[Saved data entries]
----

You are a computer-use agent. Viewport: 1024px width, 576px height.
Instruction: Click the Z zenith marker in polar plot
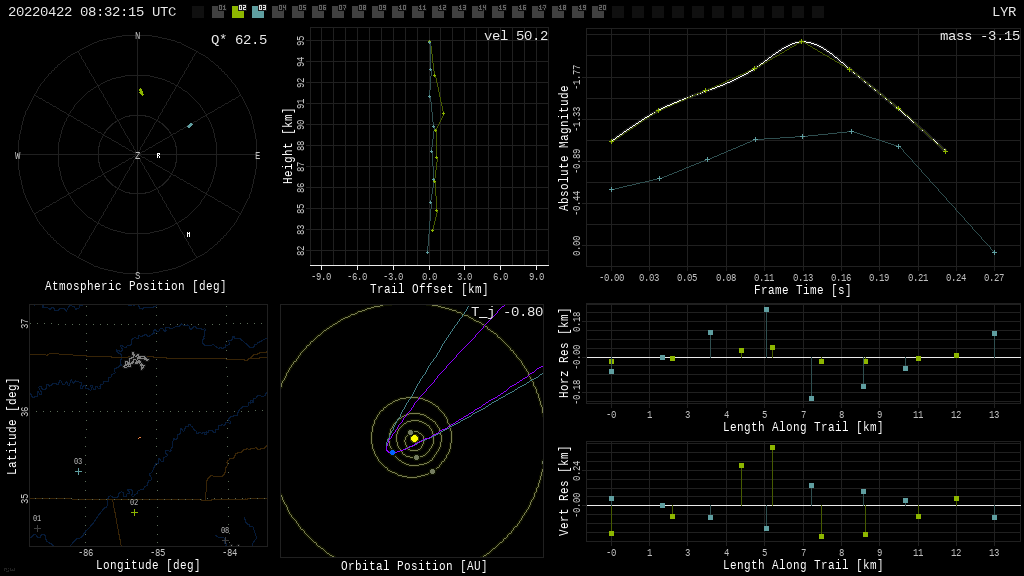[138, 156]
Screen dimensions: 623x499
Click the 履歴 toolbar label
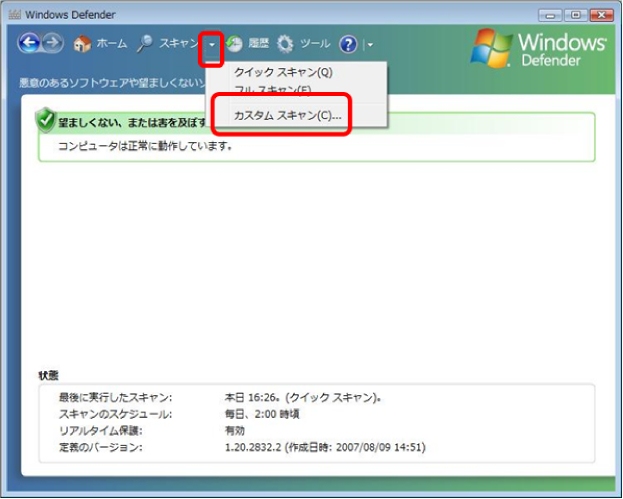click(258, 45)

----

Task to complete: A faithful, complete copy of the entries is required, without the pictures.

Answer to the exercise:
You are a computer-use agent. Viewport: 1024px width, 576px height.
Instruction: Click the Z zenith marker in polar plot
[138, 156]
Screen dimensions: 623x499
Click the 履歴 toolbar label
click(258, 45)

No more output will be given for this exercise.